日本書記によると、饒速日命(にぎはやひのみこと)は、十種神宝(とくさのかんだから)を奉じ、天磐舟(あめのいわぶね)に乗って、何処ともなく神武東征よりも早く大和国哮峯(やまとのくにいかるがみね)に舞い降り、土着の首長の長髓彦の妹、炊屋姫(かしきやひめ)を娶ったという。
そして、この二人の間に生まれた子が、物部神社の祭神である宇摩志麻治命であり、大和最大の豪族、物部氏の祖神である。
その饒速日命と宇摩志麻治命は、神武東征に最後まで抵抗した長髓彦を殺し、神武に恭順したことでも知られている。

物部神社の由緒によれば、宇摩志麻治命は神武東遷の折、神武東征の功績によって神剣(ふつのみたまのつるぎ)を賜り、その後、尾張氏の祖である天香具山命と共に、物部の兵を率いて尾張、美濃、越を平定し、天香具山命は越(越後)の弥彦神社に留まり、この地の開拓に勤しんだという。
一方の宇摩志麻治命は、更に播磨、丹波を経て、この石見の国に入り、この地の兇賊を平定した後、白い鶴に乗り、鶴降山に降りて国見を行い、神社の背後にある八百山が大和の天香具山に似ていることから、この八百山の麓に宮居を構えたと伝えられている。

当神社の神紋が「日負い鶴」であるのは、これらの伝承によるものであろうが、鶴が太陽を背景にしているのは、物部氏の祖神である饒速日命が、太陽信仰と深い関わりを持っていたものと考えられる。
太陽信仰と言えば、日の神「天照大御神」が一番に思い起こされるが、この天照大御神を祀る伊勢神宮においても、かつては土着の太陽神が祀られていたと言う。
このことからも、日本中のそこかしこの集落ごとに太陽神が存在し、信仰されていたと考えられるのも不思議ではなかろう。

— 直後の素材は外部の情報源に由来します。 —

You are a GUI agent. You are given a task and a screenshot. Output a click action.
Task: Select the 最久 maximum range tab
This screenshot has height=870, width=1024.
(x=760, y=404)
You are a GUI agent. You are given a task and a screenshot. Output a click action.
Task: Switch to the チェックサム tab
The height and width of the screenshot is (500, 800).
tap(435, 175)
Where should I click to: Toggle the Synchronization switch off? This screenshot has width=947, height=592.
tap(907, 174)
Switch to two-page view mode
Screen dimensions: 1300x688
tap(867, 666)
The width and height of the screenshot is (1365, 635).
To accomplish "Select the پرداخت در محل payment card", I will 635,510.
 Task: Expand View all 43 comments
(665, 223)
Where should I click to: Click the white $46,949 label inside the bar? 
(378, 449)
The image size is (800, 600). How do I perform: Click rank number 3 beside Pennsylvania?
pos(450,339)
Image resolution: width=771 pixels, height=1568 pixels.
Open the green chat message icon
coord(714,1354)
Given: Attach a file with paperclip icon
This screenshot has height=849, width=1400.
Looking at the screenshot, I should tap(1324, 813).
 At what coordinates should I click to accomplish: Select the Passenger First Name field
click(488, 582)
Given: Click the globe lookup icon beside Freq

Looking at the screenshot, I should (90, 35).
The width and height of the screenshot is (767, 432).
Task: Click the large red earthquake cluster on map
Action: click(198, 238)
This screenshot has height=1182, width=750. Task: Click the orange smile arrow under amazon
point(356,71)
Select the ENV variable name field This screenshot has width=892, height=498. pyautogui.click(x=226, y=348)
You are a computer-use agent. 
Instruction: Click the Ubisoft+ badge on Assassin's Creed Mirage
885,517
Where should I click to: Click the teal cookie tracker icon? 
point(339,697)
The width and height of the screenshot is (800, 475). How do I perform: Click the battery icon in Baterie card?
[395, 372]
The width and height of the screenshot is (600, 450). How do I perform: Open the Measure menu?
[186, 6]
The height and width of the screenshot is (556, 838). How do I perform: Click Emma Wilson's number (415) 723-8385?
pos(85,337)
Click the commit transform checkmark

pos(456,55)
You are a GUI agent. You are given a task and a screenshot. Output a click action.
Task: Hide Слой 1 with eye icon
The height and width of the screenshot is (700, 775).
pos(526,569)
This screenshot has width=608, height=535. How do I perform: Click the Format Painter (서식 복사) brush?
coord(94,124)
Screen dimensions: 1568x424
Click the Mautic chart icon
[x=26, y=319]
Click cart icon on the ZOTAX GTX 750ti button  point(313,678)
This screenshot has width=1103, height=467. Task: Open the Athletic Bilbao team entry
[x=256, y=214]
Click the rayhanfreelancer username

また、社伝によると、最初は神体山である八百山を崇めていたが、継体天皇8年(513年)、天皇の勅命により社殿が創建され、その後、平成19年(2007年)に世界遺産に登録された石見銀山の銀争奪の兵火などで三度消失したものの、安政3年(1856年)には宝暦3年(1753年)に再建された規模で改修され、昭和45年には島根県指定文化財として現在に至っているという。
加えて、祭神が文武の神、開拓の神であることから、古来より領守や大内氏、毛利氏、吉川氏、徳川氏などの武将からも手厚い庇護と信仰を集めたと伝えられている。

この物部氏の出自についても、興味深いものがある。
そもそも日本書記には、饒速日命がいち早く大和の地に降臨したと記述しながらも、「何処ともなく舞い降りた」と素っ気ない表現で、物部氏の出自を秘匿しているのは何故であろう。
この問題に関しては、これまでに数々の推論が出されているようだ。
この中で圧倒的に多く、通説となっているのは、弥生時代における日本列島最先端の地域が九州の北部であり、この西方の地から東方の地である大和へと文物が流れてきたという推論である。
九州北部には幾つかの物部氏の密集地帯があって、九州から東に向かう交通の要衝を物部氏が牛耳り、かつ、九州北部から瀬戸内海沿岸、近畿地方に至る海岸地帯、更には東海道、奥州に至る広範囲な地域に、この物部氏が大きな影響力をもって分布していたことなどを指摘して、物部氏の東遷を唱える説であり、邪馬台国論争とも密接に関わっている。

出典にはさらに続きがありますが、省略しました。